### Exercise aim
When you find the line with "The width and height of the screenshot is (1568, 550)." among the records below, reproduce it and each line after it exactly, ending with the line with "Click the add variable button".

### Data records
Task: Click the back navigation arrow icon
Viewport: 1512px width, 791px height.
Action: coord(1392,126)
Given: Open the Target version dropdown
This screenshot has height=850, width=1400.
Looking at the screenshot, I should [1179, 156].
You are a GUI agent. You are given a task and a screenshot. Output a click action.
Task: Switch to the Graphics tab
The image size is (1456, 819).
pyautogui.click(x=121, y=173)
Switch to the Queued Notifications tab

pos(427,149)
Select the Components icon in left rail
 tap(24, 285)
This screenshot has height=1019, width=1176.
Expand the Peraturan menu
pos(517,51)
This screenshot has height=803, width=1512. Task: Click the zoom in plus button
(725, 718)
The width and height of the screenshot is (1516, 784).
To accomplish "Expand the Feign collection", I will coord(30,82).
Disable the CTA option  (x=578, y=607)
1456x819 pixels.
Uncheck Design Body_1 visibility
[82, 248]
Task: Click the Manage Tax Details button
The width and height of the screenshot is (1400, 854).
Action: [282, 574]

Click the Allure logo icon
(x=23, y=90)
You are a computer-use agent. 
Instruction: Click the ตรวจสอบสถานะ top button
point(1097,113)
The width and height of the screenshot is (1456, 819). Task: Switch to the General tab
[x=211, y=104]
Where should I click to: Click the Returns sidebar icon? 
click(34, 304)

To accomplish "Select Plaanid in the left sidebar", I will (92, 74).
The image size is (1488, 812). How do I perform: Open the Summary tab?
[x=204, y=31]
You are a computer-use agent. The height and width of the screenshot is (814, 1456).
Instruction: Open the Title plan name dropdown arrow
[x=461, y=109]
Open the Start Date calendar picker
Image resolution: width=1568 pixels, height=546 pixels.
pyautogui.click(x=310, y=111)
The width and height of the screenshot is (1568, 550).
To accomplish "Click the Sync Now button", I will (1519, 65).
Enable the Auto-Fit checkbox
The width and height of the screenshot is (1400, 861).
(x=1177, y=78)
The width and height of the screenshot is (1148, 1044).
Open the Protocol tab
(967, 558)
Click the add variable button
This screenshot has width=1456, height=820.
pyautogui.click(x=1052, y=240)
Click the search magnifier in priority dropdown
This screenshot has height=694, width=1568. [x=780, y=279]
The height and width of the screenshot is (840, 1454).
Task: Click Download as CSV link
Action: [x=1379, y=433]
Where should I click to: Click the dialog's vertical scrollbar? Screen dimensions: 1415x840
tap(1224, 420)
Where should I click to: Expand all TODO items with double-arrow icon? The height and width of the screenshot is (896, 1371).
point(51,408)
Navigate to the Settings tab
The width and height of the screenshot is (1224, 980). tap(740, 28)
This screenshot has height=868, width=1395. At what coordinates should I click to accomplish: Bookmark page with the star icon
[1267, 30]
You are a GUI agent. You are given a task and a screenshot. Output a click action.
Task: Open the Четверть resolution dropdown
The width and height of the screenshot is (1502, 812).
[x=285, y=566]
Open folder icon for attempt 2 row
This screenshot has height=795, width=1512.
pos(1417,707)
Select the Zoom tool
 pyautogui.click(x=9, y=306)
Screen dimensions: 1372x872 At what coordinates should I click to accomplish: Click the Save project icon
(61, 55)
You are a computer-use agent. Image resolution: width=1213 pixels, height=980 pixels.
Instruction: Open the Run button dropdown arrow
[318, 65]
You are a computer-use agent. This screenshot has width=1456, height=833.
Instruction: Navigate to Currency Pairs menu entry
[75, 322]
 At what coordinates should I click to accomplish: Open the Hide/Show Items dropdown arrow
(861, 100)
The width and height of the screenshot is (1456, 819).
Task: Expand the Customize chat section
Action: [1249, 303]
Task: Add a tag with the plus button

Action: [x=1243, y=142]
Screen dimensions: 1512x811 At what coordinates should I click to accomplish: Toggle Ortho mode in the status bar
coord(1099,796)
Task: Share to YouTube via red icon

### Output for this task
The width and height of the screenshot is (1568, 550).
To accomplish "Click the Sync Now button", I will (1519, 65).
Enable the Auto-Fit checkbox
The width and height of the screenshot is (1400, 861).
(x=1177, y=78)
The width and height of the screenshot is (1148, 1044).
Open the Protocol tab
(967, 558)
Click the add variable button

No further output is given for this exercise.